» EXERCISE MATERIALS
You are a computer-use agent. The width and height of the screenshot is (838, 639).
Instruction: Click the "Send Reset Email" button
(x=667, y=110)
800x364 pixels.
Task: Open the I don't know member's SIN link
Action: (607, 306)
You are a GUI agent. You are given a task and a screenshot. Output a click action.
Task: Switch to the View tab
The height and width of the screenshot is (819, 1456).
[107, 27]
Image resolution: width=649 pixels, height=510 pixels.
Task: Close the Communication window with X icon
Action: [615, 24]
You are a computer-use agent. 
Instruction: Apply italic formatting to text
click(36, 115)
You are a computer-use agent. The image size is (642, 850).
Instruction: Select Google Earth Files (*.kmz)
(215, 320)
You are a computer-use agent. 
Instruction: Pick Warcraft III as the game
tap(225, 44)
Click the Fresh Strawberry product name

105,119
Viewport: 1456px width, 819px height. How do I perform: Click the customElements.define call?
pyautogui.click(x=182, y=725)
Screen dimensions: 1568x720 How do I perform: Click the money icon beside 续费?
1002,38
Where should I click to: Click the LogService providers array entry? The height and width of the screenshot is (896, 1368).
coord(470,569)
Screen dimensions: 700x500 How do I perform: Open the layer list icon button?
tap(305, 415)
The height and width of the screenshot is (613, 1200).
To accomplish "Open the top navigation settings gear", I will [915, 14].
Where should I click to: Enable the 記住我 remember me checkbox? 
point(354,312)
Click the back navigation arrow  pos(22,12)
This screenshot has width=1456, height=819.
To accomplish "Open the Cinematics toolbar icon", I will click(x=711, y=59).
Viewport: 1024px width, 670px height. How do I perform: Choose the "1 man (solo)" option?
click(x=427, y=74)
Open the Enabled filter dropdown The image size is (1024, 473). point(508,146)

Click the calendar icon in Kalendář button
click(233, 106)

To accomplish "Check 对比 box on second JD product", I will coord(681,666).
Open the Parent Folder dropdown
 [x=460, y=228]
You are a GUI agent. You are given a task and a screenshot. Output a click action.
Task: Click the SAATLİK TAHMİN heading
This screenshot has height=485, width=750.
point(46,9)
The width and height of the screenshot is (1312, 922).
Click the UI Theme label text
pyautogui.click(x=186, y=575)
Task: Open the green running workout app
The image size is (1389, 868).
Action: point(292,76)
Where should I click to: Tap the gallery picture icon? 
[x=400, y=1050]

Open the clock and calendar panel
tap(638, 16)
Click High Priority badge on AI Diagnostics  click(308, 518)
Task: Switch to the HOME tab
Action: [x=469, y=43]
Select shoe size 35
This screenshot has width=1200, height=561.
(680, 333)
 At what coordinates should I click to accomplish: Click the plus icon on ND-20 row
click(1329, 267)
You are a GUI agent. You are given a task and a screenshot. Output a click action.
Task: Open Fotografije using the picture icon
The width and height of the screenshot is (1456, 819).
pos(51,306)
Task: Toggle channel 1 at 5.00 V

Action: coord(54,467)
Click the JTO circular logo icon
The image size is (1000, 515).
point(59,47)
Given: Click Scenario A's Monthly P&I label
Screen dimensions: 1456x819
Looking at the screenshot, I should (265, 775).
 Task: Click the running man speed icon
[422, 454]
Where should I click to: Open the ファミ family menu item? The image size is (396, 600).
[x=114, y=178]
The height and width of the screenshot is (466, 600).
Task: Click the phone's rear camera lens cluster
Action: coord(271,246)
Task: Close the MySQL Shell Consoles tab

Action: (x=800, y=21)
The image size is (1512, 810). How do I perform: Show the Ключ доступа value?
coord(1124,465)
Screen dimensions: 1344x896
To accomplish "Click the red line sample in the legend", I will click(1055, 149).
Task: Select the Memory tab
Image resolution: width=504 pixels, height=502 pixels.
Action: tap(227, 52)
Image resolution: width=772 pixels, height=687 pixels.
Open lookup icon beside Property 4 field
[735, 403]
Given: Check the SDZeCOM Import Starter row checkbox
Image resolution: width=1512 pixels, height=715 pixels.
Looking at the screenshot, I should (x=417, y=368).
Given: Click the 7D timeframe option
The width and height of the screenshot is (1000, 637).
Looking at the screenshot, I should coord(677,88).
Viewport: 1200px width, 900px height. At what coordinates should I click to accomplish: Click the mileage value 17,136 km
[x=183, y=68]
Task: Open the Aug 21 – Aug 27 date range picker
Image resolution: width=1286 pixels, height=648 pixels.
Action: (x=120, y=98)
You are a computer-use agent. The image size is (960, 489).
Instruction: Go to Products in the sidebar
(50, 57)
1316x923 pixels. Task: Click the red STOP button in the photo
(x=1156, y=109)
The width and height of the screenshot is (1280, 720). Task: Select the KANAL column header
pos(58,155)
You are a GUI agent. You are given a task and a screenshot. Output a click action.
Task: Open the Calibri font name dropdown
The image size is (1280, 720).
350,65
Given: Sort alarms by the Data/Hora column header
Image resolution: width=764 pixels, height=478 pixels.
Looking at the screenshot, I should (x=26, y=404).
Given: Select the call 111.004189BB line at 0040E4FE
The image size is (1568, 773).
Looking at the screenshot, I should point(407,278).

» SHORT PROBLEM
Report each line of the material above that contains the string "call", treating uppercase and lowercase letters as different.

» RESPONSE TO THIS EXERCISE
Viewport: 1456px width, 819px height. How do I perform: Click the customElements.define call?
Given: Select the call 111.004189BB line at 0040E4FE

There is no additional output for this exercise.